TASK DIRECTIONS:
Whenever a line below includes the word "size", copy that line.

RECORD SET:

================

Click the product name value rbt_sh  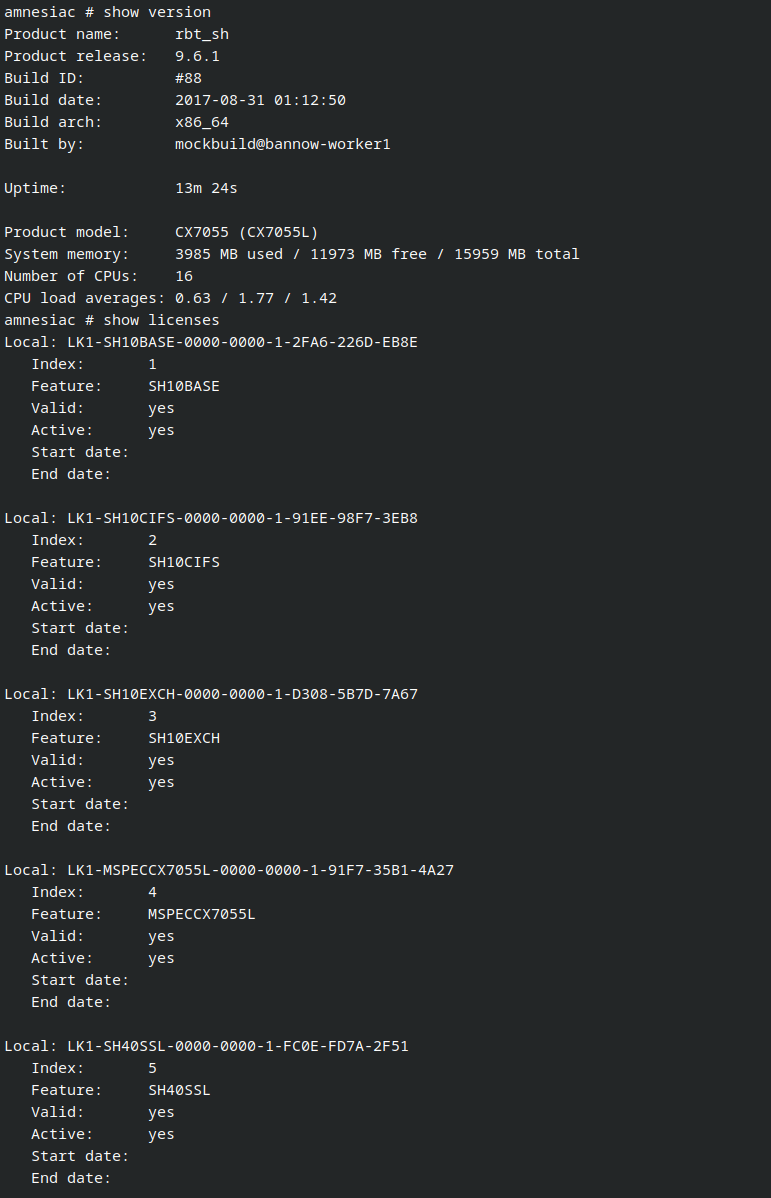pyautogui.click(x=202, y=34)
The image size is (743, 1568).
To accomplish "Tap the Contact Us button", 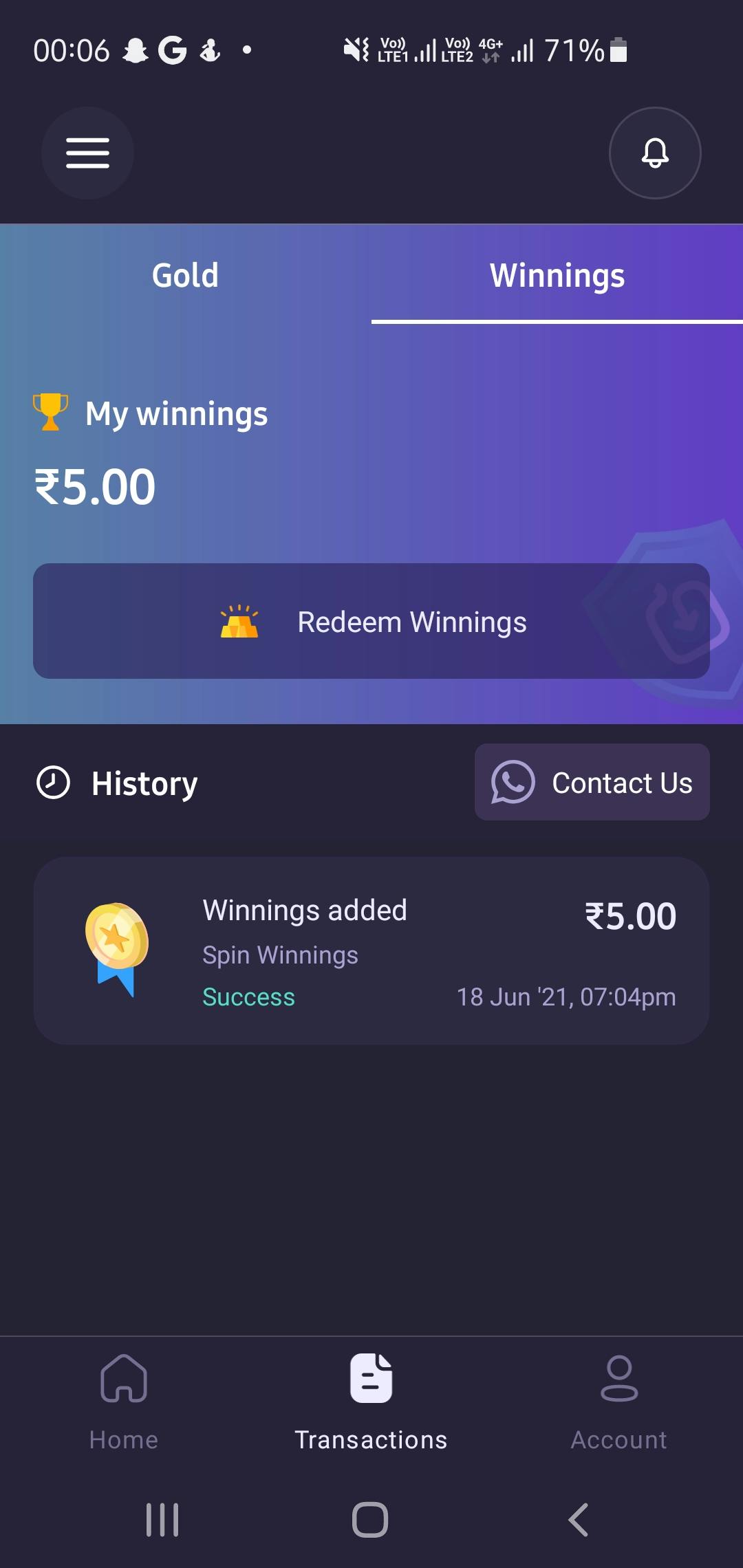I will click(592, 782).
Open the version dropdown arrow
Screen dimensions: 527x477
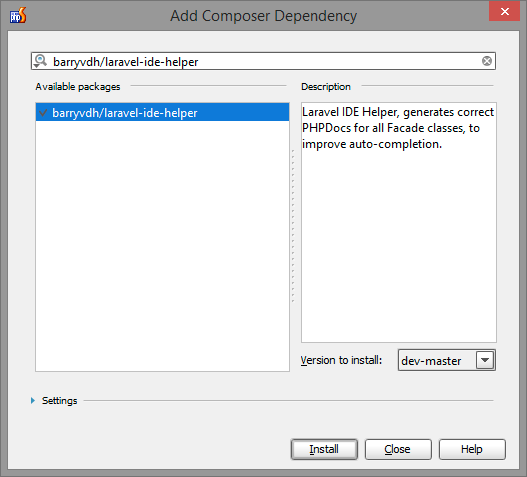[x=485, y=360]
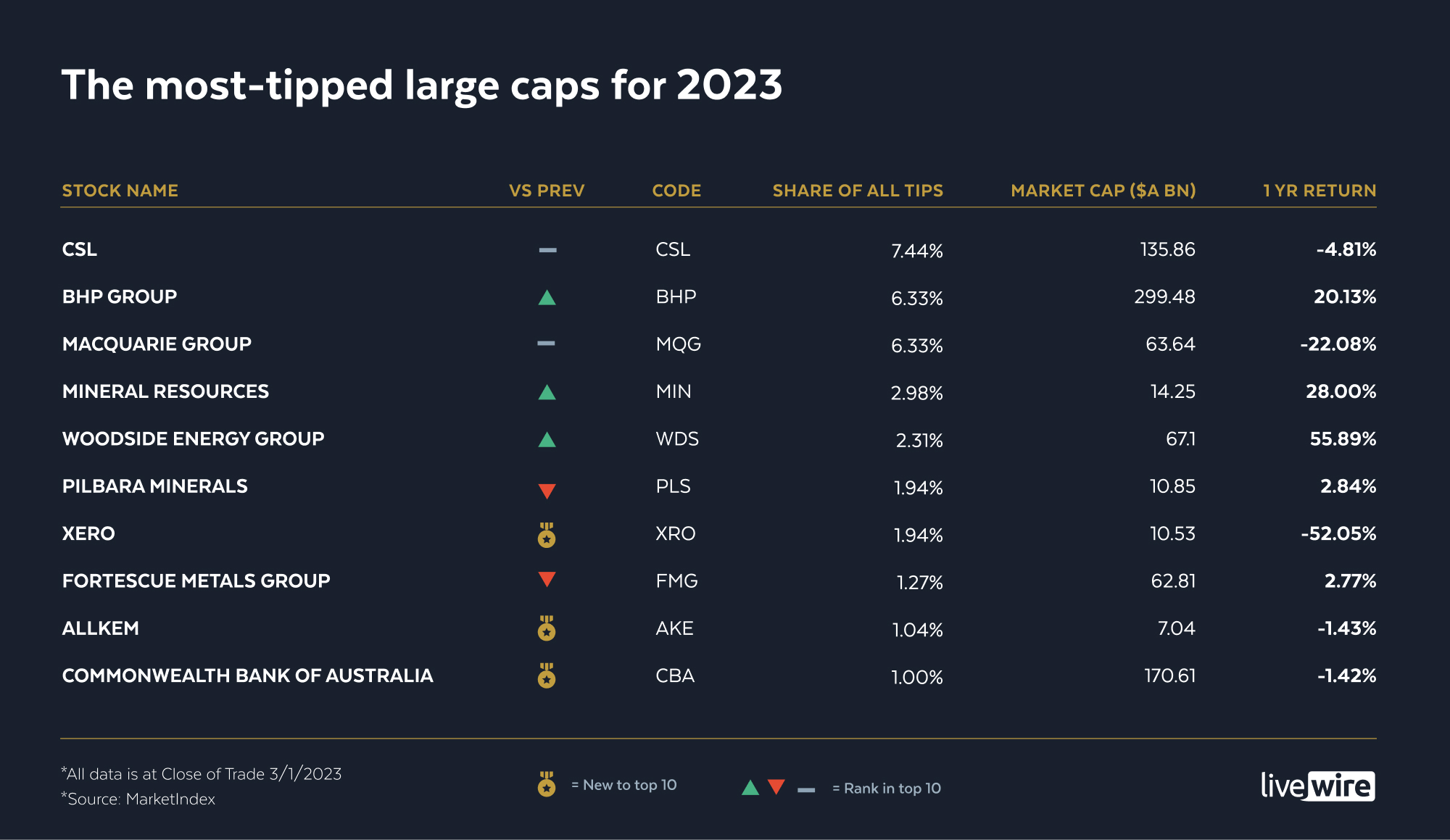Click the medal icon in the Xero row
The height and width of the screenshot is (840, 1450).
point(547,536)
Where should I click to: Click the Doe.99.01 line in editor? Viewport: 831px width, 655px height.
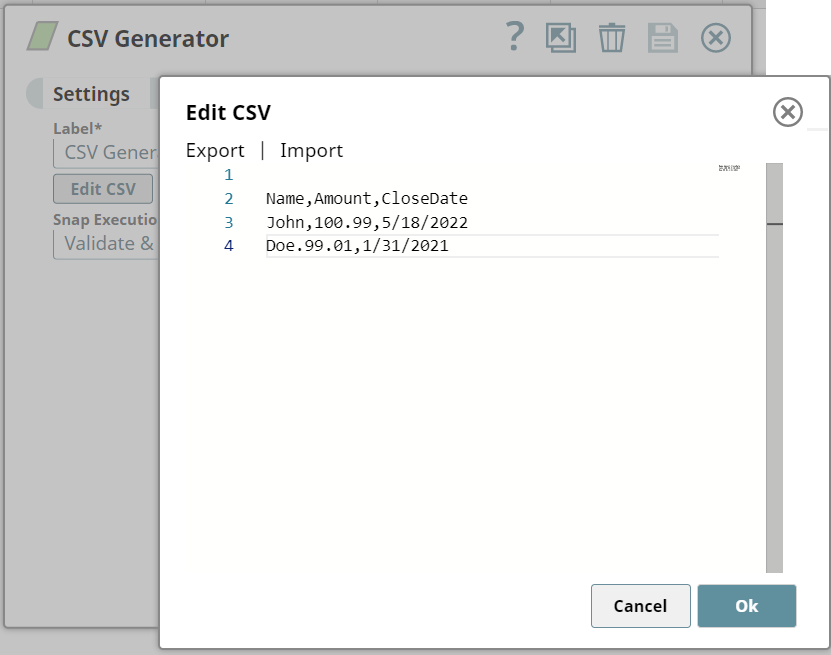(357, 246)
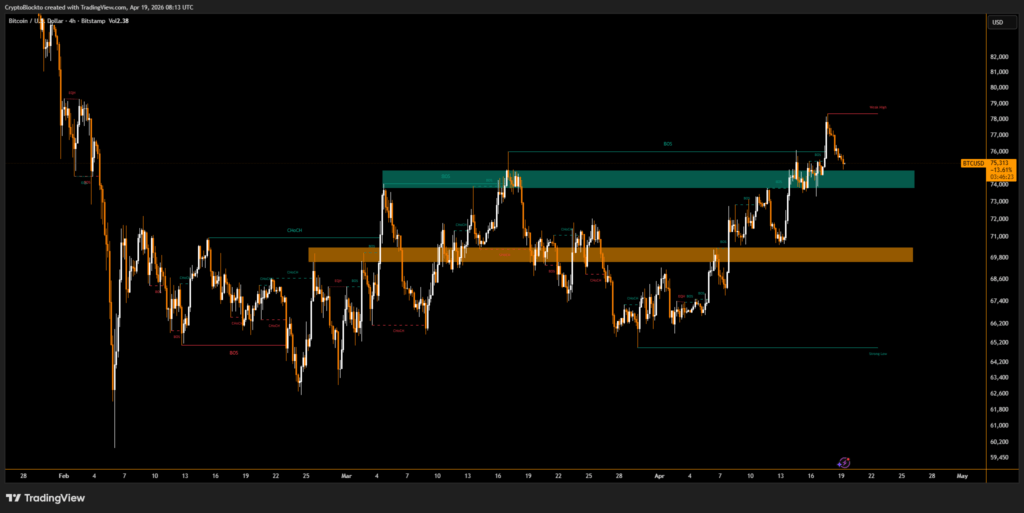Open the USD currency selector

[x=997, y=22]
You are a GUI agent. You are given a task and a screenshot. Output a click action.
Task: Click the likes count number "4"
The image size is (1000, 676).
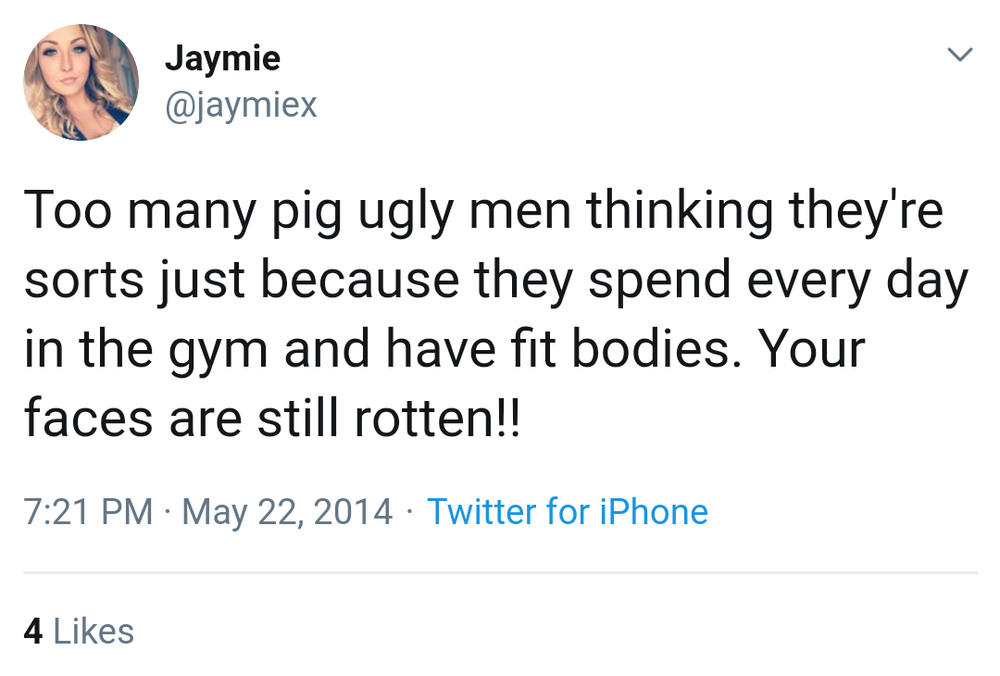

================

RESULT:
The image size is (743, 1568).
The image size is (1000, 676).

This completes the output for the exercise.